チャプター1 突然の“精子ゼロ宣告”で頭が真っ白に。男として自信を失いかけた当時を振り返る
柏崎先生: ダイアモンド☆ユカイさんが無精子症と不妊治療の経験を公表されたきっかけを教えてください。 ダイアモンド☆ユカイさん: 自分はずっと世間知らずのロックンローラーでしたが、いざ子どもを持とうとした時に無精子症と診断されました。ショックでしたが、これはやはり世の中の人たちに知ってもらわないといけないと思い公表を決意しました。もう10年以上前になりますが『タネナシ。』という本も出版しています。4組に1組が不妊で、その48%が男性側に原因があるとも言われており、不妊治療は決して女性だけのものではないと色々な人に知ってほしいと思っています。 柏崎先生: 男性不妊を公表するのはなかなか勇気がいることですよね。一般男性はなかなか公表したがらないと思います。 ダイアモンド☆ユカイさん: 恥ずかしいですからね。とくに自分が経験したのは10年以上前なので、男性不妊なんて親にも理解されない時代でした。でも公表して世間の男性に知ってもらわないと、困る女性が大勢いると思いました。 柏崎先生: そうですね。不妊の相談は、今でこそ夫婦で来る方もいますが、10年前は女性が1人で来るものでした。 ダイアモンド☆ユカイさん: もともとは自分も妻に付き添って行ったのが始まりでした。30歳を過ぎての結婚で不安があったようで、妻が自分なりに調べて不妊の検査をしたいと言ったのです。 当時の自分は男性不妊どころか女性の不妊についてもよくわかっていなかったのですが、クリニックに行ったら自分以外は全員女性で驚きました。順番が来るまでの間、隠れるように待っていましたね。 柏崎先生: そこからどうやって精液検査をすることになったのですか? ダイアモンド☆ユカイさん: 妻の検査結果に問題がなく「ご主人も検査してみませんか?」と言われたのです。

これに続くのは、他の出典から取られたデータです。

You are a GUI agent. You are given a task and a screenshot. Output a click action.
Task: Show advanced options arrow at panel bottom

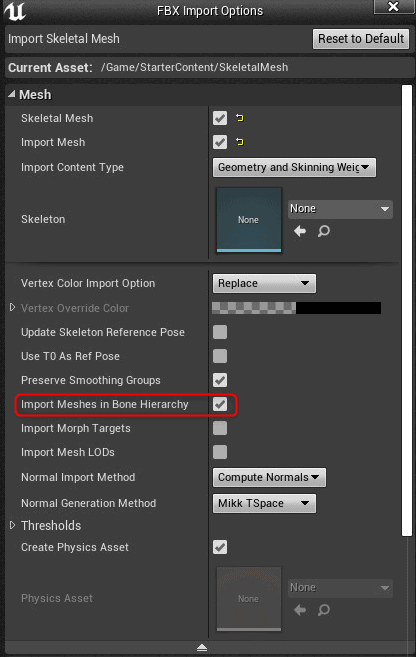click(202, 648)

最初は「なんで俺が!?」と驚きましたが、自分は妻より10歳年上で40歳を過ぎていたこともあり、検査をしてみようと思いました。 柏崎先生: 結果はどのように伝えられたのですか? ダイアモンド☆ユカイさん: 先生は淡々と「精子、ゼロです」と言っていました。最初は意味が分からず、頭が真っ白になりましたね。先生は今後の治療について説明してくれていましたが、全く頭に入りませんでした。妻が泣いていたことは覚えています。 柏崎先生: 本人以上に、奥様がショックを受けて泣いてしまうケースは多いです。 ダイアモンド☆ユカイさん: 男を否定されたような感じで、その後2日くらいは言葉が出なかったですね。 先生、不妊の定義について改めて教えてください。 柏崎先生 30年前は健康な男女が週に1回のペースで性行為をしているにもかかわらず、2年妊娠しないものとされていましたが、今は結婚年齢も妊娠を希望される年齢も上がってきていますので、受診を2年待つ必要はないとされています。ここからが不妊という明確な定義はなく、妊娠を希望した時点で一度検査を受けていただいても良いくらいです。 ダイアモンド☆ユカイさん: 時代とともに変わっていくのですね。勇気を持って治療に進まないと、あっという間に時が過ぎてしまいますよね。35歳を過ぎると流産の確率が上がると聞きました。 柏崎先生: はい。35歳になると妊娠率もグッと下がります。 ダイアモンド☆ユカイさん: とくに男性不妊は世間にあまり知られていないと思うのですが、もう少し詳しく教えてください。 柏崎先生: 不妊の約5割は男性側が原因です。よく質問されるのですが、男性不妊=ED(Erectile Dysfunction:勃起不全)や無精子症ではありません。男性不妊の原因として、EDや乏精子症、精子無力症、ユカイさんが診断された無精子症などがあります。 ダイアモンド☆ユカイさん: 治療法も異なるのですか? 柏崎先生: 異なります。EDは精液中の精子は正常であることが多いため、人工授精等で妊娠する可能性があります。精液内に精子が少ない乏精子症や、精子数はあっても運動率が低い精子無力症も同様に人工授精や顕微受精で妊娠できる可能性があります。 ダイアモンド☆ユカイさん: 無精子症についても教えてください。 柏崎先生: 精液内に精子が全くいない病態が無精子症です。睾丸で精子が産生されているものの精子の通り道である精管が閉塞している閉塞性無精子症と、そもそも精子が全く産生されない非閉塞性無精子症に分けられます。 ダイアモンド☆ユカイさん: 自分は閉塞性無精子症と言われました。 柏崎先生: 閉塞性か非閉塞性かは、血液検査で判別することができます。前者の場合は、精巣内精子採取術といって、陰嚢を切開して睾丸から直接精子を採取し顕微授精する方法で妊娠できる可能性があります。後者も精巣内から精子を採取することで妊娠の可能性はありますが、特殊な顕微鏡を使って精子を見つける必要があります。 ダイアモンド☆ユカイさん: そもそも、なぜそのような病態になるのですか? 柏崎先生: 染色体異常や遺伝によるケースもあると言われていますが、実際には原因が分からないものがほとんどです。ただし閉塞性無精子症については、幼少期の鼠径ヘルニア手術との関連が報告されています。 ダイアモンド☆ユカイさん: 自分も鼠径ヘルニアの手術をしていました。手術で腸を縛った時、精管も一緒に縛ってしまうのですよね? 柏崎先生: 昔の手術はそうでした。今の手術ではそのような可能性はないと考えて良いと思います。 ダイアモンド☆ユカイさん: 子どもの頃に鼠径ヘルニアの手術をした人は閉塞性無精子症の可能性があるのですね。